Physiochemical Controls on the Horizontal Exchange of Blue Carbon Across the Salt Marsh-Tidal Channel Interface

Tidal channels are biogeochemical hotspots that horizontally exchange carbon (C) with marsh platforms, but the physiochemical drivers controlling these dynamics are poorly understood. We hypothesized that C-bearing iron (Fe) oxides precipitate and immobilize dissolved organic carbon (DOC) during ebb tide as the soils oxygenate, and dissolve into the porewater during flood tide, promoting transport to the channel. The hydraulic gradient physically controls how these solutes are horizontally exchanged across the marsh platform-tidal channel interface; we hypothesized that this gradient alters the concentration and source of C being exchanged. We further hypothesized that trace soil gases (i.e., CO2, CH4, dimethyl sulfide) are pushed out of the channel bank as the groundwater rises. To test these hypotheses, we measured porewater, surface water, and soil trace gases over two 24-hr monitoring campaigns (i.e., summer and spring) in a mesohaline tidal marsh.
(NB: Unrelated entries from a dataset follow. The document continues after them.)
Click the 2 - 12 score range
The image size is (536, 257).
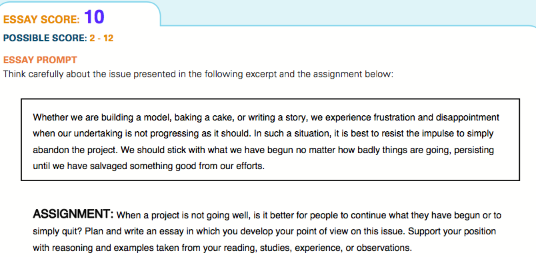(x=101, y=38)
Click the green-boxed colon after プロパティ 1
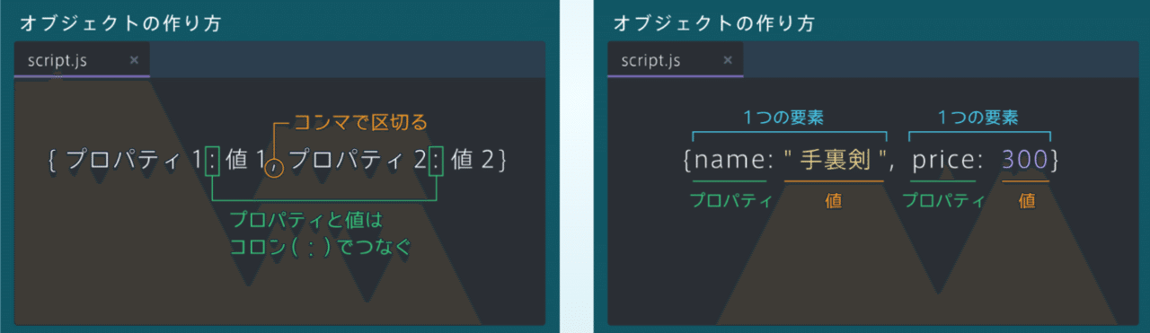The height and width of the screenshot is (333, 1150). click(212, 160)
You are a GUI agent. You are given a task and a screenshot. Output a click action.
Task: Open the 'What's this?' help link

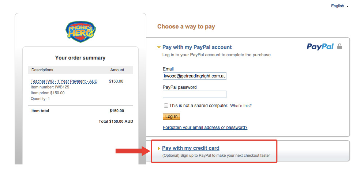tap(241, 106)
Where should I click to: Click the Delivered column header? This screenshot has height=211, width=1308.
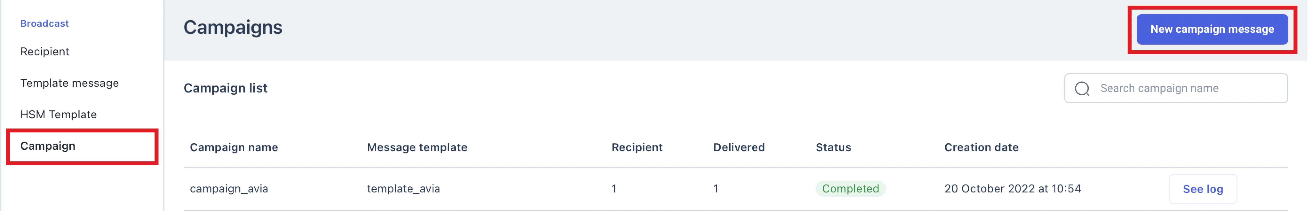[739, 148]
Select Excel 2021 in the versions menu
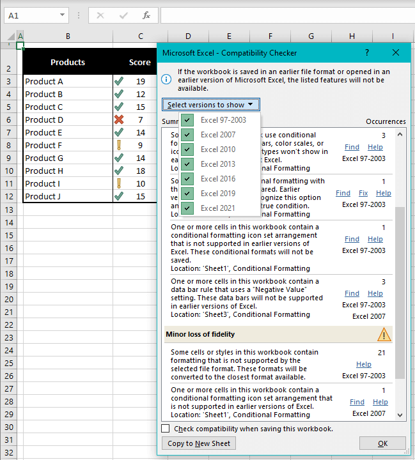 [x=217, y=208]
We found that Fe2+ and DOC were positively related during flood tide but not during ebb tide in spring when soils were more oxidized. This finding shows evidence for the formation and dissolution of C-bearing Fe oxides across a tidal cycle. In addition, the tidal channel contained significantly (p < 0.05) more terrestrial-like DOC when the hydraulic gradient was driving flow toward the channel. In comparison, the channel water was saltier and contained significantly (p < 0.05) more marine-like DOC when the hydraulic gradient reversed direction. Trace gas fluxes increased with rising groundwater levels, particularly dimethyl sulfide. These findings suggest multiple physiochemical mechanisms controlling the horizontal exchange of C at the marsh platform-tidal channel interface.